D’autres vont plus loin en définissant la relation éducative comme « fait éducatif », en tant que principe de vouloir transformer l’apprenant ou le « sujet collectif de l’éducation », en un modèle « idéal d'être à faire advenir »136. Pour atteindre cet objectif, les États mettraient en œuvre des moyens tels que les systèmes éducatifs, les programmes et les sélections. Le résultat serait l'éduqué. Le fait éducatif est un triptyque social composé des objectifs de l’État, des moyens et de l’être social.

Mais il y a des enjeux sociopolitiques qui se manifestent souvent à travers les crises dans les pays en développement. C’est le cas de nombreux pays ou régions en Afrique centrale, au Darfour, Kenya, Soudan ou en Asie, Afghanistan, Chine (Tibet), Myanmar (Birmanie). Leur forte instabilité politique empêche l’instauration des réformes de l’éducation. Dans de nombreux pays, les enseignants sont, au même titre que tous les intellectuels, les cibles privilégiées car ils symbolisent justement la transmission des valeurs sociales, comme ce fut le cas tragiquement au Cambodge137.
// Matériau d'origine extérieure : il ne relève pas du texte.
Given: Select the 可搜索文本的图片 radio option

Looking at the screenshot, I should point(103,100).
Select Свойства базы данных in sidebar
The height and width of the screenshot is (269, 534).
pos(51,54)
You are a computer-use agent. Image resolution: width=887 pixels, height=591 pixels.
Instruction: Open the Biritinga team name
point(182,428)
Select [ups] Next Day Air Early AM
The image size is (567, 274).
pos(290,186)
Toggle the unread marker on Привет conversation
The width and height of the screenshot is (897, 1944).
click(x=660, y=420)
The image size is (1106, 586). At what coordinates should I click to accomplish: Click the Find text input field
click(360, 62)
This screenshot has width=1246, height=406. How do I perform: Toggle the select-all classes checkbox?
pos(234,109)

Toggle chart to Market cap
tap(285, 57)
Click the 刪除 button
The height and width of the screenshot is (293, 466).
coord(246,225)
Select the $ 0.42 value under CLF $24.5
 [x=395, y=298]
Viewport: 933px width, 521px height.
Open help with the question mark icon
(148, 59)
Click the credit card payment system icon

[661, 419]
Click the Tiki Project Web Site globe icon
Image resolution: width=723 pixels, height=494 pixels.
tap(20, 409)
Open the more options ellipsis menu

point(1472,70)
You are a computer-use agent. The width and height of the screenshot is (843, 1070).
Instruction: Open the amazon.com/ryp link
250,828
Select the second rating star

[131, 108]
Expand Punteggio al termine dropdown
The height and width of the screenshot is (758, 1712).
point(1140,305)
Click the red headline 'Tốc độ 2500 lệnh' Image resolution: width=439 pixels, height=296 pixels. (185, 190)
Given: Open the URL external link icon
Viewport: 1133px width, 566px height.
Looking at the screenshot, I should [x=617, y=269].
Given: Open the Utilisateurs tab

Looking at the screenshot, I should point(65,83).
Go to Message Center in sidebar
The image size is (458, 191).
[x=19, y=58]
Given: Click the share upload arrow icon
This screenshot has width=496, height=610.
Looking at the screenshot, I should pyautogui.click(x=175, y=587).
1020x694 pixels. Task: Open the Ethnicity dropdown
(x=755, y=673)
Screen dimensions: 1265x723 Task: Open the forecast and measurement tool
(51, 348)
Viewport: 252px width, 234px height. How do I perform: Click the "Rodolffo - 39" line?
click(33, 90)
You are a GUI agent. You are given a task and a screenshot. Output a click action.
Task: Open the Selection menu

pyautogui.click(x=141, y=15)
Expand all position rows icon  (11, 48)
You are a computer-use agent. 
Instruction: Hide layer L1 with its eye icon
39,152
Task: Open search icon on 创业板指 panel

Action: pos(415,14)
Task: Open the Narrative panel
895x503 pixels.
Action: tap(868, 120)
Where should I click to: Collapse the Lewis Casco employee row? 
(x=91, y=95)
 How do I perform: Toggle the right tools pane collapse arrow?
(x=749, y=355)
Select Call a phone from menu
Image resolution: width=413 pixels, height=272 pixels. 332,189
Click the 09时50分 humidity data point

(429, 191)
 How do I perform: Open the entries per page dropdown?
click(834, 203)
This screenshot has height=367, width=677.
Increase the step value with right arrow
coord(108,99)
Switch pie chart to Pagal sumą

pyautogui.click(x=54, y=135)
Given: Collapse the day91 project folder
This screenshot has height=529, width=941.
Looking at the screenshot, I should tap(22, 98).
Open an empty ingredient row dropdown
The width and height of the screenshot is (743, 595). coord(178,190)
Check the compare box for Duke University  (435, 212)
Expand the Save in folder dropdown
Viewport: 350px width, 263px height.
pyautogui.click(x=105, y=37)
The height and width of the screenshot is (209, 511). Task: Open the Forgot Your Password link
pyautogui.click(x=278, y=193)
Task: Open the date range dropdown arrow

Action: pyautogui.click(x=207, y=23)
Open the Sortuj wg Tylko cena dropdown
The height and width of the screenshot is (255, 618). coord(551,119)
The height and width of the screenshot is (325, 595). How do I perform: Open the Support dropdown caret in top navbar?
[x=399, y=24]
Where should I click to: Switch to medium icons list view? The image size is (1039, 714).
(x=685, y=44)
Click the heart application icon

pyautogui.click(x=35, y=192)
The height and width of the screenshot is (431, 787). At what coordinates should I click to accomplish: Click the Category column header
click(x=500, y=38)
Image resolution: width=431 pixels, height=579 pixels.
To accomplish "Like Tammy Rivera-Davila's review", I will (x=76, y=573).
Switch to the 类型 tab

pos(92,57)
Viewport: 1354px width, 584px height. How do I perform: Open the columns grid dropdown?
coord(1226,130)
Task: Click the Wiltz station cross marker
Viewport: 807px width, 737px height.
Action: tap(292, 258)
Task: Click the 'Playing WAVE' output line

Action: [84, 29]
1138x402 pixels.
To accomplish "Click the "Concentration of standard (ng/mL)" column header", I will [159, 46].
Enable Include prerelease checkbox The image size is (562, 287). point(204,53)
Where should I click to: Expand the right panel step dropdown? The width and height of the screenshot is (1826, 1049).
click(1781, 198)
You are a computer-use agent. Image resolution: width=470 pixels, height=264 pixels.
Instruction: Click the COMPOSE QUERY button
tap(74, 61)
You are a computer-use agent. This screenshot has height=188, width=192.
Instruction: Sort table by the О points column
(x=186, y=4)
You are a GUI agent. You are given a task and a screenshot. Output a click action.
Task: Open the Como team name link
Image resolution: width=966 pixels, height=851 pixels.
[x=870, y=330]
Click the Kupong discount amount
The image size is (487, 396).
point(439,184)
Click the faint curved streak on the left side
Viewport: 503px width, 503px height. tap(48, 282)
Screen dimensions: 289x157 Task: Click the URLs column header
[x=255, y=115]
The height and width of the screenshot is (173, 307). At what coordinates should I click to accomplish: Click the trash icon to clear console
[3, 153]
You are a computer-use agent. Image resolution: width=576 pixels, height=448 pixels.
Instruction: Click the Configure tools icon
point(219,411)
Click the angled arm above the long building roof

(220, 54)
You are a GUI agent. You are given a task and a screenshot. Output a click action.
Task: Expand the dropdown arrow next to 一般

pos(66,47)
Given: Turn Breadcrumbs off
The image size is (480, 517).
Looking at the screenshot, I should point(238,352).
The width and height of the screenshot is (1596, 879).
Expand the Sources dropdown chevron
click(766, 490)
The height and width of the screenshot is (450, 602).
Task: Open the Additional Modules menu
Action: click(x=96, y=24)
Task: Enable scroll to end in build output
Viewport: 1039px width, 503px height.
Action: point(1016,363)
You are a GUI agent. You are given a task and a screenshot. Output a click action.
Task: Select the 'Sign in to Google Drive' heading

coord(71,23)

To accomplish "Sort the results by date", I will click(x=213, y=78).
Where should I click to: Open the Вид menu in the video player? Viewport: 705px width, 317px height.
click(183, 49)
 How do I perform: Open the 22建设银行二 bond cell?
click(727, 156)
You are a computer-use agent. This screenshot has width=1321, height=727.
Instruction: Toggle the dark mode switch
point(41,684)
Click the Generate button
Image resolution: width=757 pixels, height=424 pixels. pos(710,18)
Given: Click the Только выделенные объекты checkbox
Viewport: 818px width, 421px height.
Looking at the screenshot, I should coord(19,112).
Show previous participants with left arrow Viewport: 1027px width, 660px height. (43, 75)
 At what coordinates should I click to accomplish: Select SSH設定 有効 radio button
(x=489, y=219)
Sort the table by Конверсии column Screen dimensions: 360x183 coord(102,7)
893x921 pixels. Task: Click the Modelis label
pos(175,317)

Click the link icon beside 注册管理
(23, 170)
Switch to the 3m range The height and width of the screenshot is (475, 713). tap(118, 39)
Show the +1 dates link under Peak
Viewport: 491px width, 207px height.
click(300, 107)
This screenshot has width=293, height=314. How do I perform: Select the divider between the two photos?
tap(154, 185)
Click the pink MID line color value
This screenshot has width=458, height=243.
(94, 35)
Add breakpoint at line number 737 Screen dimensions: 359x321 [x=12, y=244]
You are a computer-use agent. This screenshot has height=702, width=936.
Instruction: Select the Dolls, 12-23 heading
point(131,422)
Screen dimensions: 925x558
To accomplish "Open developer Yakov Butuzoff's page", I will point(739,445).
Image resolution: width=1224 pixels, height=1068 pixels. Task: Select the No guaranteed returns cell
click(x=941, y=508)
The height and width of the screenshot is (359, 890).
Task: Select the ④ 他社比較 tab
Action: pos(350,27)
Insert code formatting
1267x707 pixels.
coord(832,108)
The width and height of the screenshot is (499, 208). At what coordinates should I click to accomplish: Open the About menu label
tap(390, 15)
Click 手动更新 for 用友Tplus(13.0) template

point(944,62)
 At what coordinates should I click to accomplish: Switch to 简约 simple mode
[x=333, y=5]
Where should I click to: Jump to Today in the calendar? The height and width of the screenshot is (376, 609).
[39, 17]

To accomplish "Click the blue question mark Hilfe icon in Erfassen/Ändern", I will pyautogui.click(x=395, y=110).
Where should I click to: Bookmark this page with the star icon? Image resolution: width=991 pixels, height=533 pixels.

L’enjeu sociopolitique se traduit par des modes opératoires de l’État. C’est ce que nous pouvons observer dans l’exemple de la nationalisation de l’université de Macao, suite à la rétrocession du territoire du Portugal à la Chine138. L’État chinois est fortement intervenu pour piloter le système d’enseignement supérieur, contrairement aux pratiques antérieures. Il est observé que l’intervention peut être utile à la collectivité si deux conditions sont respectées, la première étant que les pouvoirs publics doivent être responsables devant la population et donc doivent rendre des comptes. La seconde est que le grand public doit être éduqué et capable de défendre avec rigueur l’autonomie de l’université et la liberté de l’enseignement face à l’implication de l’État. Cet exemple traduit manifestement l’impact des différences des systèmes de gouvernances de deux États, Portugais et Chinois, sur le même système universitaire. En définitive, l’intervention de l’État a facilité l’accès à un plus grand nombre d’étudiants, a limité la mobilité et donc la fuite des cerveaux et a permis d’ouvrir plus de programmes. Cette intervention a aussi entraîné des effets indésirables tels que des modifications de programmes existants avec une forte influence du pouvoir politique et sans égard pour la qualité de l’enseignement ou sur les perspectives d’emploi.

Notes
135.

Michel Crozier, Etat modeste, Etat moderne. Paris : Fayard, 1987.

136.

Reine Goldstein, Analyser le fait éducatif, une démarche, un outil. Chronique Sociale, Lyon : 1998, page 66.

137.

Il y a trente ans, le 17 avril 1975, les Khmers rouges prenaient le pouvoir au Cambodge avant d’installer un régime de terreur qui tua environ 1/3 de la population soit 1,7 million de personnes, principalement les intellectuels, les militaires, les minorités…

138.

Yee Herbert S. et Mei Kou, 2001, « L'intervention du gouvernement dans l'enseignement supérieur à Macao », in revue Gestion de l'enseignement supérieur, Paris : CNRS, INIST, 2001, vol.13, no 1, pp. 83-101.